In the facility I worked with we had any social work or dietician discussion rated as simple, 99211, moderate, 99212, and extensive was 99213. We then had our criteria for what was involved with each level, remeber time is not a factor in the facility. It is what resources were consumed. For the typw of discussion you are talking about it could go up to a 99212. You just have to remember that facility billing is very different from physician and the criteria for E&M is not even remotely similar.
 
Okay, in order to be in compliance...do you have any recommendations on what would be the best way to make sure there is documentation to cover her visit with the patient. Currently the nurses are only documenting that they had her come.

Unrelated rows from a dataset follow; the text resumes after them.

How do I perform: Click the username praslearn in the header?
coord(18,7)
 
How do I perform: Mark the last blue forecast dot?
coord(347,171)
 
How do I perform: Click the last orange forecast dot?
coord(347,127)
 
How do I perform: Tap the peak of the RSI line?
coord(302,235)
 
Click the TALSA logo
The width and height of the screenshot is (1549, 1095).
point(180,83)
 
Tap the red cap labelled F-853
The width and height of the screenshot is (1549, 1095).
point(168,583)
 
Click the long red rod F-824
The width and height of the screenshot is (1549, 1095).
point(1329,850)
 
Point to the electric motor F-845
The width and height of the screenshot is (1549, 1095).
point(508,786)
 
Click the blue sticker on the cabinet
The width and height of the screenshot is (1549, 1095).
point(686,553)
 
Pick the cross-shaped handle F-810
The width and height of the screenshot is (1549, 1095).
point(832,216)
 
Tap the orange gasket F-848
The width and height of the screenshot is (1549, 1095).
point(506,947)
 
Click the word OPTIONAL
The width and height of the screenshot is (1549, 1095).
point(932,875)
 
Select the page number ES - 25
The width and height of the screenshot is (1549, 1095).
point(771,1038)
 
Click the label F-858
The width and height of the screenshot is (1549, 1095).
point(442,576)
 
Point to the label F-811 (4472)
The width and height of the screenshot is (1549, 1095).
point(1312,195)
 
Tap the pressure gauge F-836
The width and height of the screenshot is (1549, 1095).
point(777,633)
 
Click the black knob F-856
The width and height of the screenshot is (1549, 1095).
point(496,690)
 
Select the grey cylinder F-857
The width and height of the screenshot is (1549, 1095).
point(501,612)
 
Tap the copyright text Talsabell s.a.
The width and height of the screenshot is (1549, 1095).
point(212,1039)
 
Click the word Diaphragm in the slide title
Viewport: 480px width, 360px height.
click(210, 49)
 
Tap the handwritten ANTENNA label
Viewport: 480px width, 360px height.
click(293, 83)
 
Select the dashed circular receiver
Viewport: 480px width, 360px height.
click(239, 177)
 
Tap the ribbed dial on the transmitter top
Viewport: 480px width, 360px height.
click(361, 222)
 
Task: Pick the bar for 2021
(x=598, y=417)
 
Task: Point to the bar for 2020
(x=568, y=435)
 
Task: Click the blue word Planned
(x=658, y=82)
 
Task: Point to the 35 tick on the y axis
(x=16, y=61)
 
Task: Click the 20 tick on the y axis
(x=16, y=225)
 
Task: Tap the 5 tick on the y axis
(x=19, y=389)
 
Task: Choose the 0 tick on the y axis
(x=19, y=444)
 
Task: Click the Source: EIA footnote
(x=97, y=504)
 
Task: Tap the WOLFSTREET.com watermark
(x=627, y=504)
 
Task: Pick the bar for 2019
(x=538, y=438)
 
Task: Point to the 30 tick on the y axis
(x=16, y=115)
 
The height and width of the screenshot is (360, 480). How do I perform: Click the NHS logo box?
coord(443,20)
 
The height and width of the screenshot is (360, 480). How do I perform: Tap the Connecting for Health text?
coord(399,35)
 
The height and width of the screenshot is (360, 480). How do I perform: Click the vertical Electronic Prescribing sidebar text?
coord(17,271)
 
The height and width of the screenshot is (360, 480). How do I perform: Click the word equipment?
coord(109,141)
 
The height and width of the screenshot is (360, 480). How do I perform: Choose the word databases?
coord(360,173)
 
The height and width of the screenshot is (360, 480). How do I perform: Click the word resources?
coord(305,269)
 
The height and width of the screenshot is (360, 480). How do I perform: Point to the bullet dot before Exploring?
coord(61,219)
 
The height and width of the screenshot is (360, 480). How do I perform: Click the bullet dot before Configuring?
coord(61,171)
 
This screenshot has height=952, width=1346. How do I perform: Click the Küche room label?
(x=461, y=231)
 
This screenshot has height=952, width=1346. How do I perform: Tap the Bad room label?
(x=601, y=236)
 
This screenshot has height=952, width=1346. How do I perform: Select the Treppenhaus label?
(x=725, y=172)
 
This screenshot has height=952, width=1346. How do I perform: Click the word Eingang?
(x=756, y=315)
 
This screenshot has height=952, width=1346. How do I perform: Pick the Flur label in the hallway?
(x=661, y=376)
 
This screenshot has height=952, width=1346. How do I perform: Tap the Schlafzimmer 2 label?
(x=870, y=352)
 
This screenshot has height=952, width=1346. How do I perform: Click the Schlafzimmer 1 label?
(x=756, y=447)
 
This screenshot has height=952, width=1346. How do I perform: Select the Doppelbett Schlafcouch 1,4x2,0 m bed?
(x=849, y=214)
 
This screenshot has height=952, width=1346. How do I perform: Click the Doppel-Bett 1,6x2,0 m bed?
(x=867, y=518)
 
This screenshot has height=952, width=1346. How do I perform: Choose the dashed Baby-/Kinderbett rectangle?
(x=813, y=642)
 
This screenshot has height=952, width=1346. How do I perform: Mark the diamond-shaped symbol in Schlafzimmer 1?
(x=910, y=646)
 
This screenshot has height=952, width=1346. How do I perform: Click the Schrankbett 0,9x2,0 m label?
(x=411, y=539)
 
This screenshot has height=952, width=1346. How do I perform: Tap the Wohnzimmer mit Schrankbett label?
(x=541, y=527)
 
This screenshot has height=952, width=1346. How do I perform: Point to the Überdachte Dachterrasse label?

The dietician doesn't document in our paper charts. Should we have her start doing so?
 
That would make sense..however, shouldn't the dietician be charging that? Our nurses don't provide the service, they just call her in. Our nurses evaluate the patient's needs, then if needed or requested they call in the dietician, social worker, and/or the counselor. None of which enter charges, so they are basically free services. Not real sure if that is the way it is suppose to be. So, should we be charging for these?
 
Okay, in order to be in compliance...do you have any recommendations on what would be the best way to make sure there is documentation to cover her visit with the patient. Currently the nurses are only documenting that they had her come. The dietician doesn't document in our paper charts. Should we have her start doing so?
Yes absolutely! And your outpatient assessment tool or whatever you call it should have a way of assessing the documentation for a visit level.
 
I suppose you could use the 97802 codes but you should check to see the revenue center relationship with those codes, they may not work in in a 510 revenue center. My recollection is that they did not which is why we used a visit level when performed in our 510 clinic setting.
 
My experience is that a nutritionist billing 99xxx anything is really unable to document a visit at that level. The 97802 and 97803 is more appropriate. Coding E/M increases the payment by about 2X, by the way.
I'm not sure how this figures if the service is provided IP.